### REQUIRED ACTION:
In how many lines of the records below does the word "gear" appear? Reply with the number only.

Collected data entries
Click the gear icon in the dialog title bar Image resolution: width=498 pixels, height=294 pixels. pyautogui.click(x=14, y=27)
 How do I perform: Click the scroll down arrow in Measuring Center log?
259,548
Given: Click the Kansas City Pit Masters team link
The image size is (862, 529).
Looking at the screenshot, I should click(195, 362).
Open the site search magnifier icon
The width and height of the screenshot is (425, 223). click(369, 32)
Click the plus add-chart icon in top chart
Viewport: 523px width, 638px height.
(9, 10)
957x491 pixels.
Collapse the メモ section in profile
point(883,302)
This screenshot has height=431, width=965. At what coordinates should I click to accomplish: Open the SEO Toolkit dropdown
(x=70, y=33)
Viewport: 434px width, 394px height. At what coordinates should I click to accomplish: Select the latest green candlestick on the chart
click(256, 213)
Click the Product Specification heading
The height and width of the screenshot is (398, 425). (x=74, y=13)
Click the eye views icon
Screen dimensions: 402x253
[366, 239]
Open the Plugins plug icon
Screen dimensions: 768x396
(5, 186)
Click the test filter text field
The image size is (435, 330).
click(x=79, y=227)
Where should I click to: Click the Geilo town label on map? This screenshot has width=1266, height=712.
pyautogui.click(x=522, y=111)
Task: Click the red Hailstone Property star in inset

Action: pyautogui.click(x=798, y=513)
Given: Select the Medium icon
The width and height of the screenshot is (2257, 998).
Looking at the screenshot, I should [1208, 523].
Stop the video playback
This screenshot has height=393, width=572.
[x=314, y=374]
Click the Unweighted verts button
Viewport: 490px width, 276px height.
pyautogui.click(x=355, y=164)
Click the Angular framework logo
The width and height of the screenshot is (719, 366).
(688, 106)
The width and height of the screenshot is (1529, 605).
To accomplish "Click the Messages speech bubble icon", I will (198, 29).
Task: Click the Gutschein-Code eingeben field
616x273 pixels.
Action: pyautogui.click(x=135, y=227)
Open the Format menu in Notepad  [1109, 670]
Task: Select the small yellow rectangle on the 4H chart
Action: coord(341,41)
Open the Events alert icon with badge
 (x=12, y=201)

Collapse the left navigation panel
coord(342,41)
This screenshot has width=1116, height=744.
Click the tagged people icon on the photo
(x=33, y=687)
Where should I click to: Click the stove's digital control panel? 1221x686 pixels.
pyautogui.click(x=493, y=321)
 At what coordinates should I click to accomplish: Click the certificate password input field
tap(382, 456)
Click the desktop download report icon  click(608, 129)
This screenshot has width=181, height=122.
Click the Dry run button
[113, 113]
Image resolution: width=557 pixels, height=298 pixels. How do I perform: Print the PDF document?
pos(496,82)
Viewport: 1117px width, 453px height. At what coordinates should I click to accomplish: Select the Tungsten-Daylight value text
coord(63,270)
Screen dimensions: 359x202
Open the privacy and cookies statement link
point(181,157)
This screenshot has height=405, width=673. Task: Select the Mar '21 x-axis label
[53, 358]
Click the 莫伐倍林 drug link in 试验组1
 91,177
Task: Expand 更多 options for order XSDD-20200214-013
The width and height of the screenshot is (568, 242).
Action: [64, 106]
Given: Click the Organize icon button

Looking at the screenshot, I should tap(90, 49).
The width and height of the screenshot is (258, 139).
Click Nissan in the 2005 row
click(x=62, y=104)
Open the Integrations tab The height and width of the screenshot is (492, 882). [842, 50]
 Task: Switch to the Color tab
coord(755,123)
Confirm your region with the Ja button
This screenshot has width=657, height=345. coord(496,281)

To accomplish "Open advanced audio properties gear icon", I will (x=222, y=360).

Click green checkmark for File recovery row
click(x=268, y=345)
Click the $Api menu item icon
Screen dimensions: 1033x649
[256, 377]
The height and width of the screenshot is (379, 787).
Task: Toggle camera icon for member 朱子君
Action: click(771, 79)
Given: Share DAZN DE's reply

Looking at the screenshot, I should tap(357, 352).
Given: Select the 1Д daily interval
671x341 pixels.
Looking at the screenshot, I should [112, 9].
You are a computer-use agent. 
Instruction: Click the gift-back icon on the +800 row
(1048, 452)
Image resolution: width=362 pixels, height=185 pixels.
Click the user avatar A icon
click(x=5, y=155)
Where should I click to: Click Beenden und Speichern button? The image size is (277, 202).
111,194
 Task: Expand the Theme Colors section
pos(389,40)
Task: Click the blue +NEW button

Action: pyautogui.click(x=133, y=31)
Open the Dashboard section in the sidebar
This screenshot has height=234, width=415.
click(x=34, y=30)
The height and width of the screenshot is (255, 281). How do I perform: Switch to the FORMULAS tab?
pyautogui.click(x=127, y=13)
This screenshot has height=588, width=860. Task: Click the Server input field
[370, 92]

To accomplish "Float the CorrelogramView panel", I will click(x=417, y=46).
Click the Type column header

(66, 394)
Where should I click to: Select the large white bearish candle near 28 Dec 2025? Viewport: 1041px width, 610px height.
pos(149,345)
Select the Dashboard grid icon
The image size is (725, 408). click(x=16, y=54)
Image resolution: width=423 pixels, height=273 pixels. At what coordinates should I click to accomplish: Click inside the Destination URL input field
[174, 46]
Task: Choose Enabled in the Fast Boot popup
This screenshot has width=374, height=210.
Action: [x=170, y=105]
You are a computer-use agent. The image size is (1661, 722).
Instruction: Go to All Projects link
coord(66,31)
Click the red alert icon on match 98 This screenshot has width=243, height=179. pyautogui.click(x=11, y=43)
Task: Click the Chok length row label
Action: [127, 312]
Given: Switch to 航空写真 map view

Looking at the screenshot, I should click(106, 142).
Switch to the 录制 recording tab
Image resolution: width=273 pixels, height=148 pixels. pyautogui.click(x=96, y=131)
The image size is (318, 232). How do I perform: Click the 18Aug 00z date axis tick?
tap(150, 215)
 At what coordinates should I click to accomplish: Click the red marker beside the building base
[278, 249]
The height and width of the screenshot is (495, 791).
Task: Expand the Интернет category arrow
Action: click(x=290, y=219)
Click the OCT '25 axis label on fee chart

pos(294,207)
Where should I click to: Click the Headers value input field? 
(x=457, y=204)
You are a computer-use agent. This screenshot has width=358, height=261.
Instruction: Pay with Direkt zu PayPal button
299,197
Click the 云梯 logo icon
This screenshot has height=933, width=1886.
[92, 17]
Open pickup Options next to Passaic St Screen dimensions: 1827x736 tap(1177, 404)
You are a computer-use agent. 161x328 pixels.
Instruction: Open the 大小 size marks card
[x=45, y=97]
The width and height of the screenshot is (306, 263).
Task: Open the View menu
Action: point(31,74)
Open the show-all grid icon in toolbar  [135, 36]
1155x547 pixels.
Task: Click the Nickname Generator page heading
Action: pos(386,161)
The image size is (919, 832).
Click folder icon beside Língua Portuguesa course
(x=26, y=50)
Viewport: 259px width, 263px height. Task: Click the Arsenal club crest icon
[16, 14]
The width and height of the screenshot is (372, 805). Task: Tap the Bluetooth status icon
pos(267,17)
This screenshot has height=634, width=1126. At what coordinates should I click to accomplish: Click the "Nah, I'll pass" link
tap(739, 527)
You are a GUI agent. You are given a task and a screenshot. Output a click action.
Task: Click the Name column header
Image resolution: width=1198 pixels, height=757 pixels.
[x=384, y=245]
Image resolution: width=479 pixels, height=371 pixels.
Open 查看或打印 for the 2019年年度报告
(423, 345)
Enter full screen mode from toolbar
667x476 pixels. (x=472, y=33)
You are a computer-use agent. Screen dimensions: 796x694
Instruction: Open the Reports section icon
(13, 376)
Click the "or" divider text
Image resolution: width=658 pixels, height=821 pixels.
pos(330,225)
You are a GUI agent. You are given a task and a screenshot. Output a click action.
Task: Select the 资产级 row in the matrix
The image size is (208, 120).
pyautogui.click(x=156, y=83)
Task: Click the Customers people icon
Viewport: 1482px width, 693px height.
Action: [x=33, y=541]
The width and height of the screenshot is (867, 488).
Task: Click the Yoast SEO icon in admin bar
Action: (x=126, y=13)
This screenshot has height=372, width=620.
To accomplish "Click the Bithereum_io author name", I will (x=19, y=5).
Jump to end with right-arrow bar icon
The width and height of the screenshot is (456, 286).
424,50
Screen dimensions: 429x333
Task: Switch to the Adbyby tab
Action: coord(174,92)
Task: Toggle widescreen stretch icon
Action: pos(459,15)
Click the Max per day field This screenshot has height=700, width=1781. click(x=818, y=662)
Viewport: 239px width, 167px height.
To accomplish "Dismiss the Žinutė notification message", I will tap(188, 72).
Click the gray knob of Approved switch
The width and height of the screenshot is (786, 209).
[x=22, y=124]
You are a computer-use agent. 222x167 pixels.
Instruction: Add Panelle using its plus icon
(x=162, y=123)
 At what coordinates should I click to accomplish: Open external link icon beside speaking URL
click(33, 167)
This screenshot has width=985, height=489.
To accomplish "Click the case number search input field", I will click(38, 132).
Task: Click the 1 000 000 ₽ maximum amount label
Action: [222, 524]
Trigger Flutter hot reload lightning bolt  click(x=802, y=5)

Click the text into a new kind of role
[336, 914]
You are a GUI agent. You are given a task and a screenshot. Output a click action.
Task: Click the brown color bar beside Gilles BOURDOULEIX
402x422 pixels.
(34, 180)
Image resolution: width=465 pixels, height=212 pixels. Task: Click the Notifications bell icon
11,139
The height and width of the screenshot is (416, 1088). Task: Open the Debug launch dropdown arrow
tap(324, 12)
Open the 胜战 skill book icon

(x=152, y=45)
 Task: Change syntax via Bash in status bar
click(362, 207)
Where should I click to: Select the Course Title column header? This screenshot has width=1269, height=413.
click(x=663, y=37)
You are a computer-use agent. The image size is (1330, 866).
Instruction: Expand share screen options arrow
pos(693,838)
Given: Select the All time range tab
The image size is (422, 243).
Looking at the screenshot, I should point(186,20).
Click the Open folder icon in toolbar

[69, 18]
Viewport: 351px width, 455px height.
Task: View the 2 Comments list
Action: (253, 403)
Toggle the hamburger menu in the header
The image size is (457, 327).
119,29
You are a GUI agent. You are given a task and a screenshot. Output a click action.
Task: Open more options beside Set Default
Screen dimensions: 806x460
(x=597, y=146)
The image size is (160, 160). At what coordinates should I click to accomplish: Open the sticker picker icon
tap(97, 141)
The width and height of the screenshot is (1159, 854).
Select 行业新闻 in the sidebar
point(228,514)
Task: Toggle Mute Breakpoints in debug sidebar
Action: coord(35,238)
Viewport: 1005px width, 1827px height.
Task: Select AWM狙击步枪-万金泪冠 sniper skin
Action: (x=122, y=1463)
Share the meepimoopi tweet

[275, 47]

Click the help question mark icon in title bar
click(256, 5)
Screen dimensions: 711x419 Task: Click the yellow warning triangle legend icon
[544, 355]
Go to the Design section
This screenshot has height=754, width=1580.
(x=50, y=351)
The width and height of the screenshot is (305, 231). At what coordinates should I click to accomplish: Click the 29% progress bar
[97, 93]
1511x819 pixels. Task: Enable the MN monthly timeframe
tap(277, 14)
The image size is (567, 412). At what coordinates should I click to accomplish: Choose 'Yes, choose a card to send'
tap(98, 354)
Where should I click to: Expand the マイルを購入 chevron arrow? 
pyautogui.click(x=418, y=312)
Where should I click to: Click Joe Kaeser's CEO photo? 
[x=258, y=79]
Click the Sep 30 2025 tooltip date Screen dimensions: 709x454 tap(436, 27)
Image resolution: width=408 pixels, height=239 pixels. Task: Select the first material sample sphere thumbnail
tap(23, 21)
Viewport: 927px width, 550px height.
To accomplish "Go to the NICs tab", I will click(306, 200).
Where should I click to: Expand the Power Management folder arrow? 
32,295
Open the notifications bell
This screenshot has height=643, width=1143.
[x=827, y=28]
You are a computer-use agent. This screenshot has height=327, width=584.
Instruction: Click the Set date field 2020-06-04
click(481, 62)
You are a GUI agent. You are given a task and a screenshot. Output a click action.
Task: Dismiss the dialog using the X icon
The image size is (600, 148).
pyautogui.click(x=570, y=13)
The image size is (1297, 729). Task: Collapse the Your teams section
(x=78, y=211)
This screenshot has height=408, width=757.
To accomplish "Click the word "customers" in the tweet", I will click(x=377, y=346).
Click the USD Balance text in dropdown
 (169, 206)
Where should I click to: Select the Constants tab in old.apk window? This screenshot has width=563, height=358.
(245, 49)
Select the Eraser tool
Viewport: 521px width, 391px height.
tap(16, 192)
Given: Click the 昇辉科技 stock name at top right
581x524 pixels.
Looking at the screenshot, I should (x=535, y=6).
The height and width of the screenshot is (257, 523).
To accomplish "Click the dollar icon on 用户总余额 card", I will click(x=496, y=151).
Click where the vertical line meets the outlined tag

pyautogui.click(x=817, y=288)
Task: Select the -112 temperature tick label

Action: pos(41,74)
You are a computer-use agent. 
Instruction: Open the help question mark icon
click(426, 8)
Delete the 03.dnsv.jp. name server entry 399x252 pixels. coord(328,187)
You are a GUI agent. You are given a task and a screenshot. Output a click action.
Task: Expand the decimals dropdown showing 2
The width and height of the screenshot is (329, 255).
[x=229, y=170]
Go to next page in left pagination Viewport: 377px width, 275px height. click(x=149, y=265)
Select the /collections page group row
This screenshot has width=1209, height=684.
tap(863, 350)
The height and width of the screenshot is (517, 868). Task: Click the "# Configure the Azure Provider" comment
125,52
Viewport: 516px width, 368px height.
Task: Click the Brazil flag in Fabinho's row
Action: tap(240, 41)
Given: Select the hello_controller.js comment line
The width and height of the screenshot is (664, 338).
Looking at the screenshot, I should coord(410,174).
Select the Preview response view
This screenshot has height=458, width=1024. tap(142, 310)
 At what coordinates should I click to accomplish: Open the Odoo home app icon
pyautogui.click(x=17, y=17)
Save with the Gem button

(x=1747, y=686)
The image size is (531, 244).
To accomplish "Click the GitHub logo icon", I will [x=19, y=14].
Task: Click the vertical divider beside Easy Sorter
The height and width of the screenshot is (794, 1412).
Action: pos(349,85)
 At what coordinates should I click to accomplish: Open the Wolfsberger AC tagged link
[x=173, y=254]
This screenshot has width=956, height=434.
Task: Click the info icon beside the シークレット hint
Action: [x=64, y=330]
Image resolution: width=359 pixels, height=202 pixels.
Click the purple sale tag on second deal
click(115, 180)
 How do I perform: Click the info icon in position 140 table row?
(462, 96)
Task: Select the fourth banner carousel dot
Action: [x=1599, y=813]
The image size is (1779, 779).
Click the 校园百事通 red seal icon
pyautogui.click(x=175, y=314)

### RESULT OF THE TASK:
2